Miguel siempre me contó que a día de hoy no volvería hacerlo, pero que era otra época y la necesidad económica era la que era. Le dijeron que eran una productora televisiva y que iban a iniciar un gran proyecto que se emitiría en una cadena nacional. Así que le preguntaron si quería acceder a una prueba de cámara, una especie de casting por el que le pagarían directamente 20.000 ptas. Miguel, como no, aceptó.

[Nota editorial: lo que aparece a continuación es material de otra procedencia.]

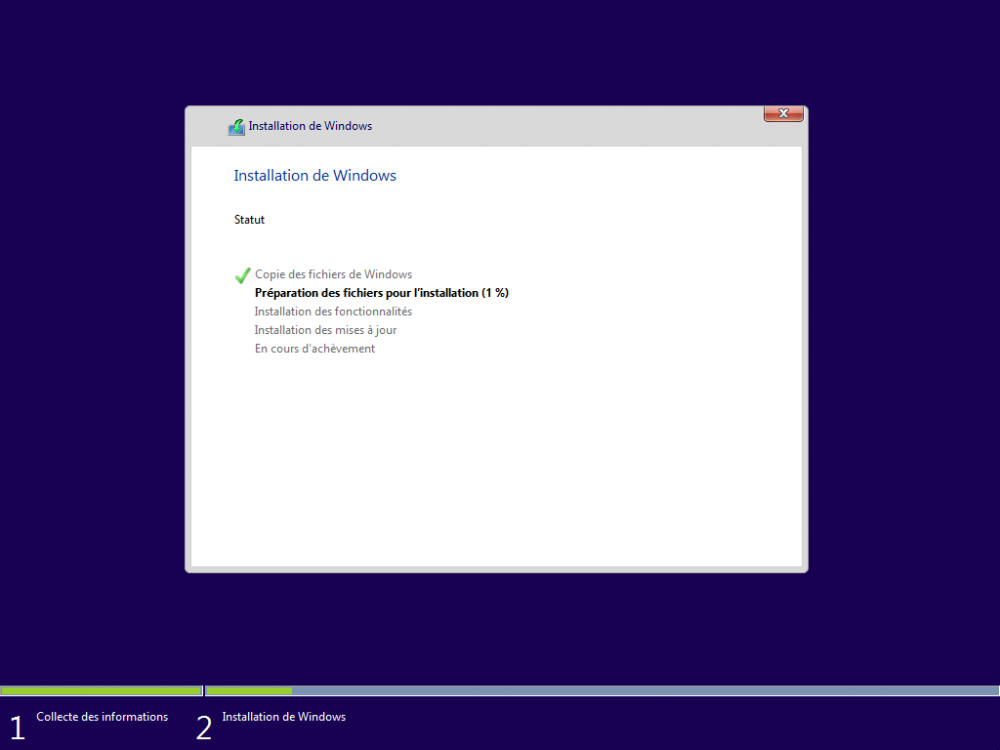The image size is (1000, 750).
Task: Select the 'Installation des fonctionnalités' status line
Action: pos(333,311)
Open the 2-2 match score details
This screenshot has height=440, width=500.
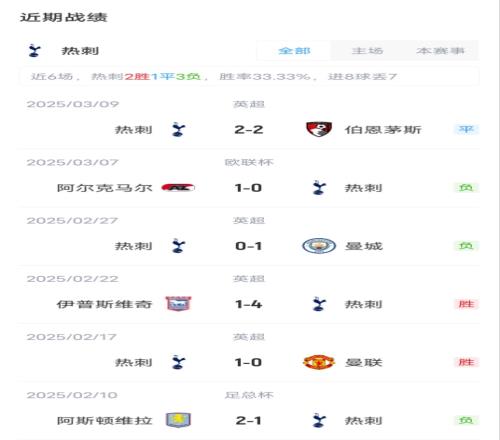tap(249, 129)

Le trajeron un gran perchero con ruedas y le hicieron varias cambios de vestuario. Le pusieron gafas, pelucas, sombreros, bañadores, elegantes trajes y hasta le vistieron de mujer. Cuando terminaba de vestirse lo sentaban en un taburete y le hacían todo tipo de preguntas con la excusa de romper el hielo, mientras le pedían que cantase algo, que bailase, que se inventase un truco de magia con una baraja de cartas o que resolviese algo que él hasta entonces no había visto jamás, un cubo de Rubik. Y así Miguel echó media mañana, le pusieron un contrato por delante del que le dijeron que harían llegar una copia que nunca llegó, lo firmó y le dieron sus 20.000 pesetas iniciales, bajo la promesa de que cada mes cobraría otras 80.000 pesetas.

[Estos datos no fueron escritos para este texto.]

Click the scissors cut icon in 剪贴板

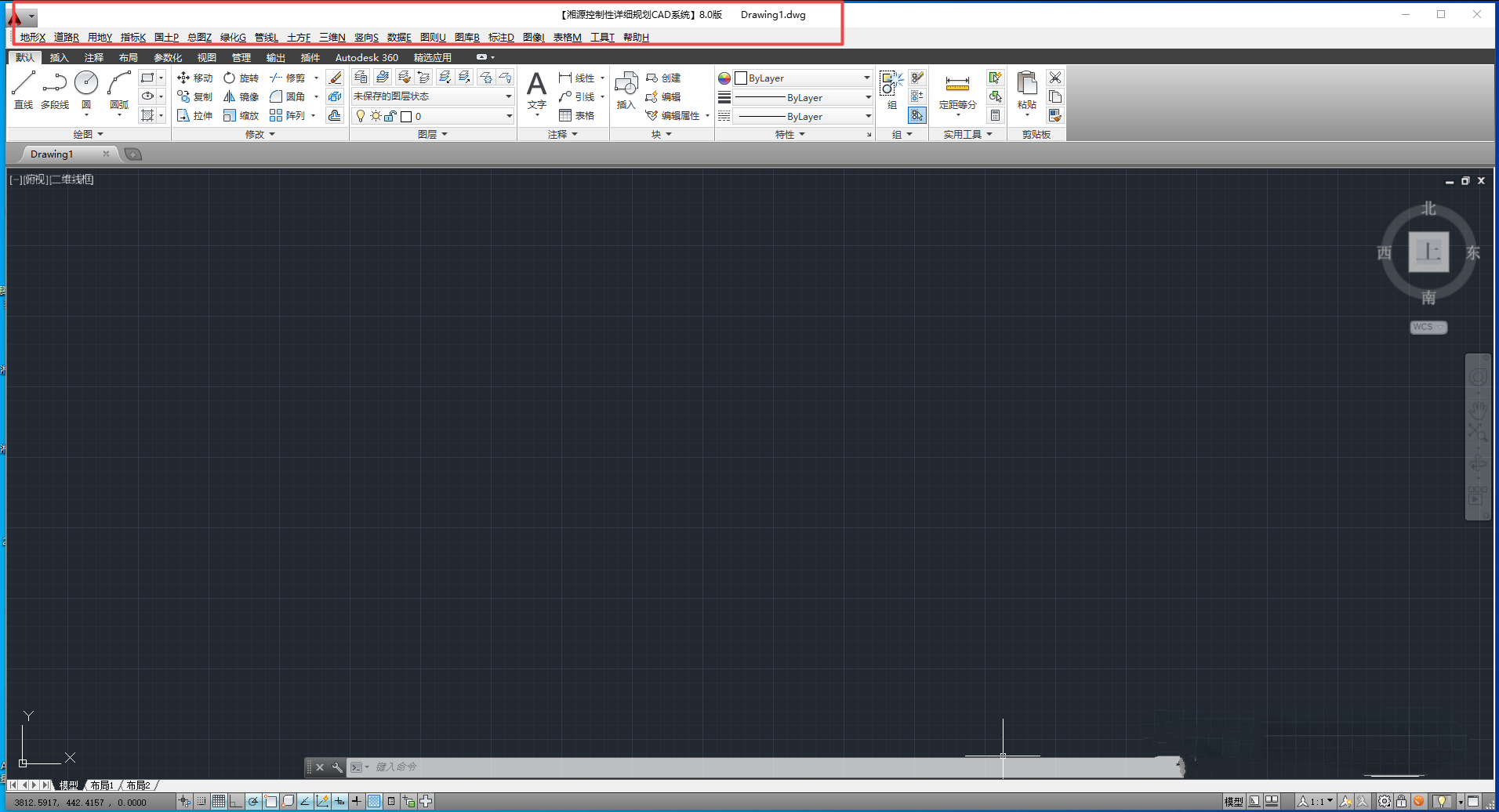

Con los años, como lo recuerda ahora, le pareció aquello bastante siniestro, pero como ya os he dicho, eran otros tiempos en los que las sensibilidades y los egos estaban más trabajados y curtidos que los actuales. De todo aquello a Miguel solo le incomodaron unas cuantas preguntas íntimas, de esas que decían que servían para romper el hielo, que no tenían importancia alguna, para ver cómo actuaba delante de la cámara, sobre si había tenido alguna vez relaciones sexuales dentro de un vehículo, si le gustaban las chicas jóvenes, o sobre si había besado a un amigo. También le hicieron algunas preguntas sobre política pero tampoco recuerda muy bien lo que contestó, una sobre el derecho al voto de las mujeres y otra sobre la Iglesia. A él le dijeron que el programa iba a ser de humor, concretamente de bromas y que estaban buscando dobles de famosos, de presentadores, cantantes, toreros y futbolistas. Que no buscaban imitadores, solamente querían una apariencia física similar. 

Y de ahí salió Miguel con sus 20.000 pesetas, siendo la última vez que vio a ese catalán, del que siempre dijo que le notaba el acento muy forzado. Estuvo tres meses volviendo a aquellas oficinas a cobrar en un sobre las 80.000 pesetas. Fue solo tres veces más, a la segunda le acompañé. A la tercera Susana le dijo que no hacía falta que fuese más allí, que le diera un número de cuenta y que se lo ingresarían. Miguel estuvo cobrando más de un año 80.000 pesetas mensuales. Pasado ese tiempo dejaron de ingresarle el dinero. Miguel nunca volvió a las oficinas, ni preguntó nada a nadie. Nadie se puso en contacto con él. Nunca se emitió ningún programa similar. Nunca vio ninguna imagen suya de aquel casting.

Hoy, en bañador, alopécico, gordo como Jesús Gil, calvo y medio reventado por una minusvalía, Miguel ya no se parece a ningún famoso. De hecho Miguel ya no se parece a nadie que no sea Miguel, pero sobre todo a quien no se parece es a quien se parecía en su momento.

Ahora lo ves de otra forma. Ahora uno intenta visualizar en su cabeza esas imágenes de alguien que se parecía mucho a un famoso y del que además le hicieron parecerse más con la ayuda de una peluca, un elegante traje y unas gafas. Un desconocido disfrazado al que le pusieron en bañador, le travistieron y le grabaron afirmando que le gustaban las chicas jóvenes, entre otras grandes lindezas. Si piensas en todo ello descontextualizado y le añades la calidad de imagen de una cámara del año 92 que grababa en VHS, no sabría decirte si yo mismo sería capaz de diferenciar a Miguel de aquel famoso.

Por esto y por tantas otras cosas me cuesta tanto tragarme algunas verdades oficiales, por culpa de haber conocido tan de cerca la trastienda de la realidad. Incluso por vivir en ella. Y porque conocí a Susana, le vi la cara, y no dudé ni un segundo en que ella precisamente no se llamaba Susana.